FIG. 3 illustrates the manner of installation of the apparatus at the surface wellhead; blow-out preventers 40 replace the adaptor spool 4 during connection of the wellhead to a pre-drilled well at the sea bed. Prior to installation of the production tubing 14 the casing strings are connected to a fixed point of the mudline casing hanger at the sea bed and passed into the wellhead for connection. A hanger running tool 42 which supports the casing during installation passes with the casing 20 down a central aperture through the blow-out preventers 40 and the housing 2 until the sleeve 28 spaces out above the shoulder 30. The running tool 42 has at its lower end a flange 46 which is externally screw-threaded to engage with the internal screw-thread 24 of the hanger 22. The tool 42 is pre-engaged with the hanger 22 by rotation.
An activator sleeve 48 disposed around the running tool 42 has a series of spaced pins 52 at its lower end which engage in corresponding recesses in the upper face of the sleeve 28 to lock the sleeves 48, 28 together for rotation. The activator sleeve 48 has a handle 54 at its upper end for use in rotating the sleeves.

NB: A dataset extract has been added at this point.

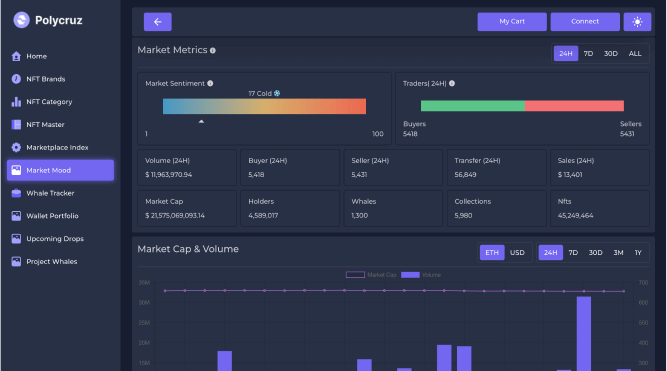The width and height of the screenshot is (667, 371).
Task: Choose 3M range for Market Cap chart
Action: click(x=618, y=253)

An upward force is applied to the running tool 42 which has the effect of tensioning and stretching the casing 20, which raises the upper end of the casing and lifts the sleeve 28 upwards further away from the landing shoulder 30. When a desired tension has been applied and is being maintained by the tool 42 the activator sleeve 48 is rotated, causing the sleeve 28 also to rotate and move downwardly on its threaded connection 26 with the hanger 22 until it lands on the shoulder 30. The applied tension of the running tool 42 can then be released, the tension in the casing 20 being maintained by the engagement of the sleeve 28 on the shoulder 30. Precise control of the tension in the casing is thus obtained by manipulation through the well control equipment above the surface wellhead, while the option of shutting in the well at the surface is maintained if required by virtue of seals 49 between the activator sleeve 48 and the running stem of the running tool 42. The activator sleeve 48 and running tool 42 are then removed, and the seal 32 and the locating ring 34 are installed (FIG. 2) to seal off the annulus 50. The radial bolts 36 are then inserted and tightened against the ring 34, compressing and activating the seal 32 and locking the sleeve 28 and the hanger 22 in position against the shoulder 28.

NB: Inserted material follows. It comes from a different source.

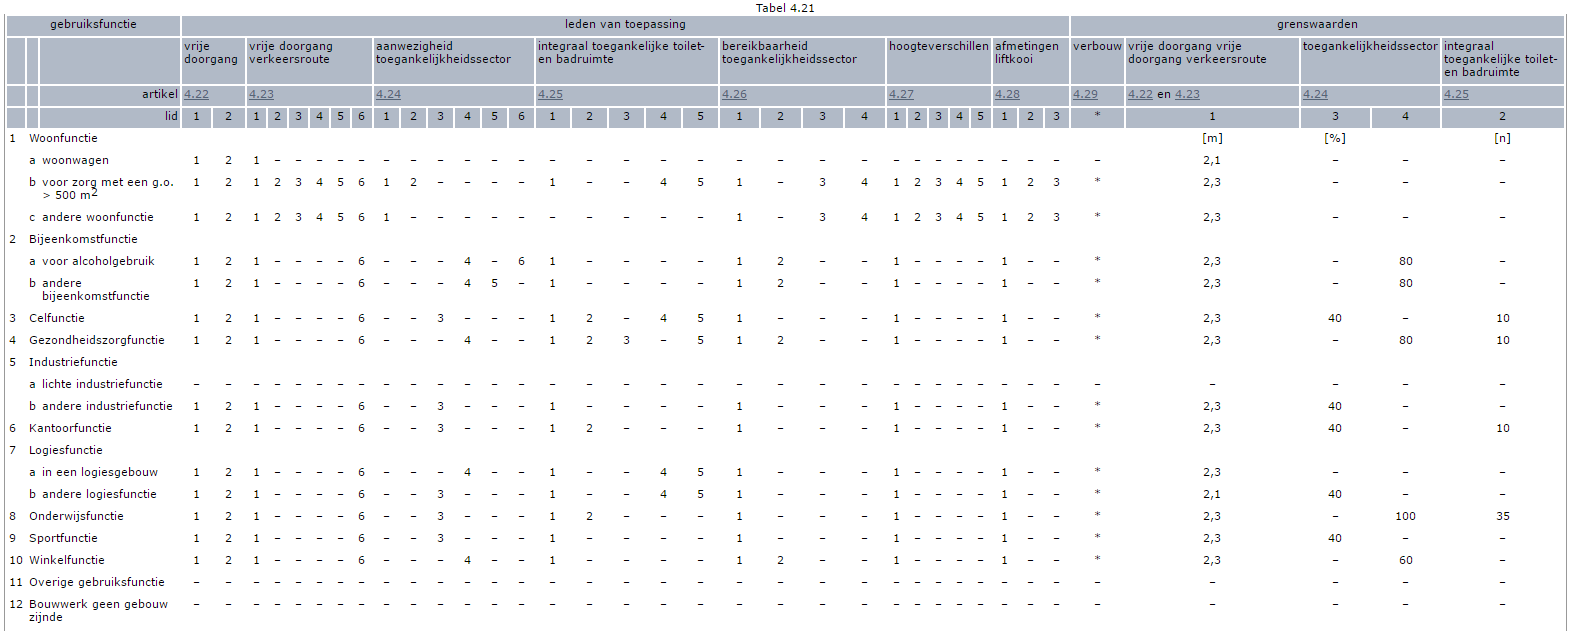The width and height of the screenshot is (1570, 634).
Task: Select the gebruiksfunctie header cell
Action: 93,24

The assembly of this embodiment of the invention allows manipulation of the casing 20 to a precise predetermined tension and accurate spacing-out of the fixings at top and bottom of the casing 20 by means of the positive location of the hanger 22 on the housing 2 through the adjustable sleeve 28 landing on the shoulder 30. The installation procedure can be carried out while maintaining well control at all times, as it is performed through the well control equipment located above the surface wellhead whilst the option to shut in the well at the surface is retained during the tie-back operation.

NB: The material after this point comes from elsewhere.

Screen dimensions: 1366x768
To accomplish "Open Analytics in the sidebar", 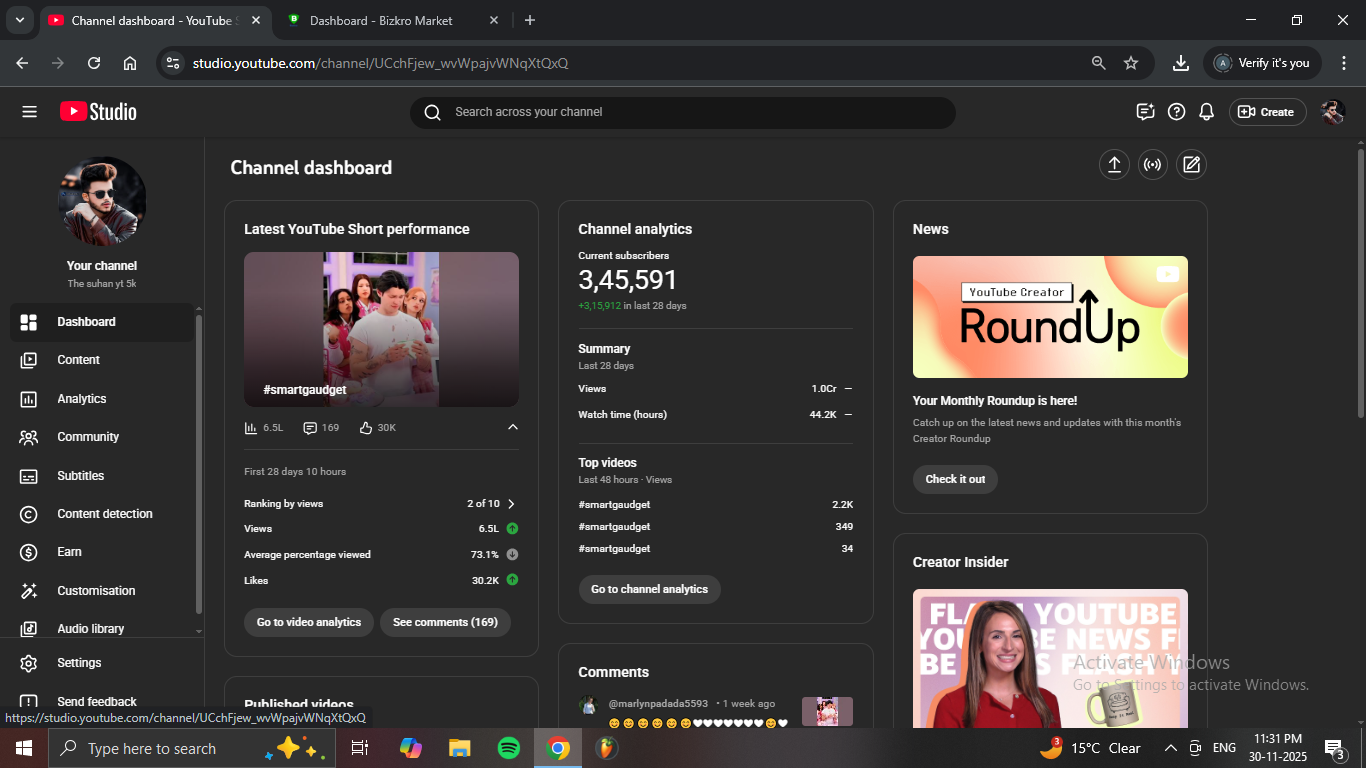I will [x=82, y=399].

FIG. 4(a) shows an alternative form of the apparatus, in the mode where the casing 20 has been run and latched into the mudline casing hanger, and tension is being applied to the casing 20 prior to location of the sleeve 28 on the shoulder 30. In this embodiment the running tool 42 has teeth 60 around its outer circumference which mate with teeth on an upper end of a .[.rung.]. .Iadd.ring .Iaddend.62 disposed around the running tool 42. The ring 62 comprises an annular body within which is held a cam 68 movable radially of the body and maintained in the outermost position by a cam surface 70 on the running tool 42. The ring 62 has further teeth 64 around an outer face at its lower end, and these mate with corresponding teeth on an inner face of the casing hanger 22. This arrangement ensures that there is a solid connection between the running tool 42 and the casing hanger 22 through the ring 62 for rotation of the casing 22 to latch it into the mudline casing hanger, and avoids the less satisfactory screw-threaded connection of FIG. 3.
FIG. 4(b) shows the casing 20 maintained in tension by engagement of the sleeve 28 with the shoulder 30, this being achieved by rotation of the sleeve 28 on the screw thread of the casing hanger 22 to move it downwards into engagement with the shoulder 30 while pulling upwards on the running tool 42. The running tool 42 transfers the upward force to the casing 20 through the ring 62, cam 68 and hanger 22. Rotation of the sleeve 28 is by application of rotational force to the handle 54 of the activator sleeve 48 and transfer of that force to the sleeve 28 through the pin and recess connection 52 between the activator sleeve 48 and the sleeve 28.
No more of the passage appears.